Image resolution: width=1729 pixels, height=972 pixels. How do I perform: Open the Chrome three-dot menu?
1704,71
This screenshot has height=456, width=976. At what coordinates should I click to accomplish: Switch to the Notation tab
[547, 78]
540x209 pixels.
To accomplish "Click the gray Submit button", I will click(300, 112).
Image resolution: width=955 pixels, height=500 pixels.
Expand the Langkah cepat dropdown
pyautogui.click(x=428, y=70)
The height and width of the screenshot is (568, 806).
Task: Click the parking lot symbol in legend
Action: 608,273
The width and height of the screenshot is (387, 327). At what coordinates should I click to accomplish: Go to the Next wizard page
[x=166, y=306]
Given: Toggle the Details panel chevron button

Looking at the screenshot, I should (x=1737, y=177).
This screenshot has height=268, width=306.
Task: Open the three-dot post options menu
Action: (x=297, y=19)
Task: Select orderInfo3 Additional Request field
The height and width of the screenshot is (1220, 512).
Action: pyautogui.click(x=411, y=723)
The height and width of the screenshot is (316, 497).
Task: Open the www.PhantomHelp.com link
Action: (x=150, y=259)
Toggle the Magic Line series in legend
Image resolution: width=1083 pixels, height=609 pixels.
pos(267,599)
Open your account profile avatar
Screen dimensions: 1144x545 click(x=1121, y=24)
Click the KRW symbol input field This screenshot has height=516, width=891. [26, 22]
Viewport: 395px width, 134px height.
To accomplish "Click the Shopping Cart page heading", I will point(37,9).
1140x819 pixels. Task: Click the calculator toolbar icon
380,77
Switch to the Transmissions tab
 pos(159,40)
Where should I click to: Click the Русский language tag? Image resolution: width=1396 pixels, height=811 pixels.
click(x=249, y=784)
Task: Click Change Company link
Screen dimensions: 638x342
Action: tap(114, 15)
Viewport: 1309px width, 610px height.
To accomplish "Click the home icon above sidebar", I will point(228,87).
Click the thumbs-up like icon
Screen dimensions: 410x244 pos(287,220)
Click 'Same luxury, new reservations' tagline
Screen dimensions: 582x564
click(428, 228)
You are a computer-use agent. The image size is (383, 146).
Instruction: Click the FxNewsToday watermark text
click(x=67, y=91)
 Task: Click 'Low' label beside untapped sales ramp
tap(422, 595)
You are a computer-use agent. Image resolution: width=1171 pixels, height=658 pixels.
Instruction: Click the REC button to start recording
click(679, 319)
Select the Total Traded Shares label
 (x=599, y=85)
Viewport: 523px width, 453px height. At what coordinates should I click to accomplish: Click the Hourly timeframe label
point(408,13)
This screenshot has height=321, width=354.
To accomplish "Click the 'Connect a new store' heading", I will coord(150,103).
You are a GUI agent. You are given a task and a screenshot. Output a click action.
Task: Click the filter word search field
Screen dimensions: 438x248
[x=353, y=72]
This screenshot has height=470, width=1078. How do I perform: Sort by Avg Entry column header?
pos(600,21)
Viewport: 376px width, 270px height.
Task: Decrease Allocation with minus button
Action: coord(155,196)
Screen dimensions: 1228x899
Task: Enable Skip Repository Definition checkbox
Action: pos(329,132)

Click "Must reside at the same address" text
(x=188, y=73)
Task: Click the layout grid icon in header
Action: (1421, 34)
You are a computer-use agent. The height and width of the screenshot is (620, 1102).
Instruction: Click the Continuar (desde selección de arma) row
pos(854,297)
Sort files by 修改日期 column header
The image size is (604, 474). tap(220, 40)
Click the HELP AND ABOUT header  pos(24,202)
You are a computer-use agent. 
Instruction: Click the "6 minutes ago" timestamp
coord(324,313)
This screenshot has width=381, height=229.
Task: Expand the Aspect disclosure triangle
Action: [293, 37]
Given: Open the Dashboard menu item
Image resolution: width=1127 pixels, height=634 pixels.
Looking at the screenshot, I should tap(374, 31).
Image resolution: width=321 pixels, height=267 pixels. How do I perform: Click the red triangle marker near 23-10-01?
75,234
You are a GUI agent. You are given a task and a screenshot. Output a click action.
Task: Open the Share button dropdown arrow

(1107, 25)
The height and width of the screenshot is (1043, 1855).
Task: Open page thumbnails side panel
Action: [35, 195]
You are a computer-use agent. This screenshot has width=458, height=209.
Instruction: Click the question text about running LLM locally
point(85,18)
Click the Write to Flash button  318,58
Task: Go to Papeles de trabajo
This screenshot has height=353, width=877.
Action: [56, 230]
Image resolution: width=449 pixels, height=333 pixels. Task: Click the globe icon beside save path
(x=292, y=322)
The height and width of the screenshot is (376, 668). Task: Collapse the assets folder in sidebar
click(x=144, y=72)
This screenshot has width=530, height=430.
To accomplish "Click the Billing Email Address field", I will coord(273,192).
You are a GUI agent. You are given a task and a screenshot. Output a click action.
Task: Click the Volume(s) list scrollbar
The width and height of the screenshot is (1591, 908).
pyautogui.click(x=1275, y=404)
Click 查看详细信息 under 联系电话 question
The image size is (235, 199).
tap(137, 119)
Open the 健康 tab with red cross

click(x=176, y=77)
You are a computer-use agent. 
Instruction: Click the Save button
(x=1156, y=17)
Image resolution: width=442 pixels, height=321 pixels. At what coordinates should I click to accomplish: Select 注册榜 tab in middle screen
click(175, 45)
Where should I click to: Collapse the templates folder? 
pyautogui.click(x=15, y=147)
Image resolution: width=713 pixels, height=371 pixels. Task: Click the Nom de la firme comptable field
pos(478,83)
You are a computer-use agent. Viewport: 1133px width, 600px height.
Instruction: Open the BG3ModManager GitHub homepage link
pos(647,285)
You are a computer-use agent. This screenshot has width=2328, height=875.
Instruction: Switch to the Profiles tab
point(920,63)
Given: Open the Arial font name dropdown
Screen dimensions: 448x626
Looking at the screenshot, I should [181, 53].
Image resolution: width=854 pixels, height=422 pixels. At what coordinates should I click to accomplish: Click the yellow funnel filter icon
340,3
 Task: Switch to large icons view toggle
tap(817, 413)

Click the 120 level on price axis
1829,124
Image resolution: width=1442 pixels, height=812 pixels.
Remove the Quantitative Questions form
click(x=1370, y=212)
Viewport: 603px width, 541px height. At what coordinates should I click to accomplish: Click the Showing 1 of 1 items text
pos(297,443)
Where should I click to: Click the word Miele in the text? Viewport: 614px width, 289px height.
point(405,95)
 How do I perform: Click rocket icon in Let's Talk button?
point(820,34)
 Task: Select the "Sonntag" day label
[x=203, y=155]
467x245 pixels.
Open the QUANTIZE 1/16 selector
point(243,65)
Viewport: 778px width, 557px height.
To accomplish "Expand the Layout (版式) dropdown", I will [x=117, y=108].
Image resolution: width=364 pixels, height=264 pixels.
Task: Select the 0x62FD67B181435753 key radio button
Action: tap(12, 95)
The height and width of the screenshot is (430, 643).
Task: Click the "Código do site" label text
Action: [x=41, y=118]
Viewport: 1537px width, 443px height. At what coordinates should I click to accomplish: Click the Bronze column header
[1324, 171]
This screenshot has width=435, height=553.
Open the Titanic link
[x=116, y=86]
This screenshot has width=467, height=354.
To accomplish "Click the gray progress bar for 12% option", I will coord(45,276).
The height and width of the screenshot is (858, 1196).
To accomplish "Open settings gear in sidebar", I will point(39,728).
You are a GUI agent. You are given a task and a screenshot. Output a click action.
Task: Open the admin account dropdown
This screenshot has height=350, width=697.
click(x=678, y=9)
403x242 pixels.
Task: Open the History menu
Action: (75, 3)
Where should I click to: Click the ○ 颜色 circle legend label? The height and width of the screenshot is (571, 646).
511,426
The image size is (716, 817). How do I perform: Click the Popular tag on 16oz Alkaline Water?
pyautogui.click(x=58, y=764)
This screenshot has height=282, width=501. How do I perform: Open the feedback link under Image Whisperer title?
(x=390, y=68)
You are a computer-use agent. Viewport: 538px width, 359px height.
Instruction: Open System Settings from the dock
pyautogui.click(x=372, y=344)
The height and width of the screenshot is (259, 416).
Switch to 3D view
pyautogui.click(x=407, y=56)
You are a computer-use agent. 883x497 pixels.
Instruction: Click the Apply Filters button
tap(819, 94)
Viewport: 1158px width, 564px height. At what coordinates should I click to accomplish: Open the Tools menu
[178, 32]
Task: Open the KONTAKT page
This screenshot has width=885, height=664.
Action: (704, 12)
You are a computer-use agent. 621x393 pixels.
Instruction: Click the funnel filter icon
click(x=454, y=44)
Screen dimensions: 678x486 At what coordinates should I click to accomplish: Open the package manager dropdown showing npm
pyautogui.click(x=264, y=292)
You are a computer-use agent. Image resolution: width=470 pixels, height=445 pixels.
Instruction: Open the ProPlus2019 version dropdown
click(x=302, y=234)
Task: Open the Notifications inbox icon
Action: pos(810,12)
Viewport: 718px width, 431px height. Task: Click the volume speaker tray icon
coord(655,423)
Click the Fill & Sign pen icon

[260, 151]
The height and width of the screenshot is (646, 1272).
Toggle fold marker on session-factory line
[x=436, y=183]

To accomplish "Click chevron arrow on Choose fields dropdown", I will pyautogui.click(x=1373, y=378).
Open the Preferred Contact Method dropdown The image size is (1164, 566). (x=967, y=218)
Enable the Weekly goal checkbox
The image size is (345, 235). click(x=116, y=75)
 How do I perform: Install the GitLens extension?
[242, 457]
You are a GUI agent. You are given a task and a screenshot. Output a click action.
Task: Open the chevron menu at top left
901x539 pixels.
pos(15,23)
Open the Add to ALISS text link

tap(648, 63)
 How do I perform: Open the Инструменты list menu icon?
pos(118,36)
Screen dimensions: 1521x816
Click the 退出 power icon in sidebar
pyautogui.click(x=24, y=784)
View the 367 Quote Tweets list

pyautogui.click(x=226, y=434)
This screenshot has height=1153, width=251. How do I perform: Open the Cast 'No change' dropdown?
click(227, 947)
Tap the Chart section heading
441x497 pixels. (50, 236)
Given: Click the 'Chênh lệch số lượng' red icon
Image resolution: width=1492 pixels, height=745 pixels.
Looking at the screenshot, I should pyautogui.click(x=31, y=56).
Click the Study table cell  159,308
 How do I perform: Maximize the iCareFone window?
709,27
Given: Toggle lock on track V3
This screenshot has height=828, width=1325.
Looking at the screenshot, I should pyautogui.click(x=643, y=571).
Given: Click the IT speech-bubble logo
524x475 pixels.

....................

- _WHAT YOU HAVE TO DO_
Rewrite the data starting at the line that contains "How do I perform: Maximize" and ending at the last line of the data, changing "speech-bubble" to "chat-bubble" and keeping everything else the same. Return only those lines.

- _FINISHED TASK_
 How do I perform: Maximize the iCareFone window?
709,27
Given: Toggle lock on track V3
This screenshot has height=828, width=1325.
Looking at the screenshot, I should pyautogui.click(x=643, y=571).
Given: Click the IT chat-bubble logo
524x475 pixels.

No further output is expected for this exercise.